Work task> Leave out all lines before the one containing "Image resolution: width=495", and copy that line and all the rest below it exactly.

Exercise data>
^^^^
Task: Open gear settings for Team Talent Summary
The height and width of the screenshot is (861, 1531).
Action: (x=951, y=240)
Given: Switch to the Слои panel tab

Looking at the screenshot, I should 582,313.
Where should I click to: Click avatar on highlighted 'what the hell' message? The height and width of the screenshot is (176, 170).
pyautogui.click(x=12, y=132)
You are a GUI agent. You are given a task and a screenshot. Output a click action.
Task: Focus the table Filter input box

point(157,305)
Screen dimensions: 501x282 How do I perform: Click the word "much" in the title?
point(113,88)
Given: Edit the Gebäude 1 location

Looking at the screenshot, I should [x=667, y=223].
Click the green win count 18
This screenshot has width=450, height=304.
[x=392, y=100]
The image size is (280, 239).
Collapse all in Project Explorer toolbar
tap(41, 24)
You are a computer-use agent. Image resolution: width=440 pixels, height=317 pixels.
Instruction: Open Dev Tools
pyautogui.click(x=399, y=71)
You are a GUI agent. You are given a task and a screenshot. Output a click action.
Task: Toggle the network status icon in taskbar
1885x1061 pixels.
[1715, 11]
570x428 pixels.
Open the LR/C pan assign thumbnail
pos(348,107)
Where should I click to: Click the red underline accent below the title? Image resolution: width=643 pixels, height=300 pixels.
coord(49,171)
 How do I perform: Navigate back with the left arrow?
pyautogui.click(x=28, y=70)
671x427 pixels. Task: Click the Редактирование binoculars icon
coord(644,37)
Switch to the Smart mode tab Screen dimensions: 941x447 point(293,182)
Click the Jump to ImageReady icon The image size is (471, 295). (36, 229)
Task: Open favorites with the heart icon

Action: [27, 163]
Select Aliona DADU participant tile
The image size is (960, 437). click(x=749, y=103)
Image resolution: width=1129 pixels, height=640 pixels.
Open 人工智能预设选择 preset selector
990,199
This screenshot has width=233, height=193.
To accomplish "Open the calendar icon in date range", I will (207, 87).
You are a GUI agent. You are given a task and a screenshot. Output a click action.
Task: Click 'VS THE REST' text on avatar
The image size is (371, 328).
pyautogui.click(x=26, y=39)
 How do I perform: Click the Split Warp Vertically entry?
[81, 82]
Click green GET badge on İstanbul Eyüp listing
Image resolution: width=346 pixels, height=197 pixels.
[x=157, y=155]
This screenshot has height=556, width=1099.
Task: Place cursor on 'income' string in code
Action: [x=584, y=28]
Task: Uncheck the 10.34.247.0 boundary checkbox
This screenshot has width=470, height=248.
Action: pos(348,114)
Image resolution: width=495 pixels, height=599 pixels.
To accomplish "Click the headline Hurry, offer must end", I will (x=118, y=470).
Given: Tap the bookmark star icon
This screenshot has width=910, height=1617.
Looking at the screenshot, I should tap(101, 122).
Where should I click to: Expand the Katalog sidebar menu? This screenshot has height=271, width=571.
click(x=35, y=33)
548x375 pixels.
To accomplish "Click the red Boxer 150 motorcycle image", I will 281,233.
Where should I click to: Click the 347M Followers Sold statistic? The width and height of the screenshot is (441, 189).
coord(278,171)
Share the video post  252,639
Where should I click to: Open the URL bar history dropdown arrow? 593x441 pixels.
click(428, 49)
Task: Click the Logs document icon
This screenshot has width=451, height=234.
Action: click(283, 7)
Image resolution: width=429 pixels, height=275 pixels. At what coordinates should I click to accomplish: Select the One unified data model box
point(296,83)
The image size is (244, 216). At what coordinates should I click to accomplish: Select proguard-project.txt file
^^^^
Solution to this problem>
Image resolution: width=495 pixels, height=599 pixels.
To accomplish "Click the headline Hurry, offer must end", I will (x=118, y=470).
Given: Tap the bookmark star icon
This screenshot has width=910, height=1617.
Looking at the screenshot, I should tap(101, 122).
Where should I click to: Expand the Katalog sidebar menu? This screenshot has height=271, width=571.
click(x=35, y=33)
548x375 pixels.
To accomplish "Click the red Boxer 150 motorcycle image", I will 281,233.
Where should I click to: Click the 347M Followers Sold statistic? The width and height of the screenshot is (441, 189).
coord(278,171)
Share the video post  252,639
Where should I click to: Open the URL bar history dropdown arrow? 593x441 pixels.
click(428, 49)
Task: Click the Logs document icon
This screenshot has width=451, height=234.
Action: click(283, 7)
Image resolution: width=429 pixels, height=275 pixels. At what coordinates should I click to accomplish: Select the One unified data model box
point(296,83)
The image size is (244, 216). At what coordinates should I click to accomplish: Select proguard-project.txt file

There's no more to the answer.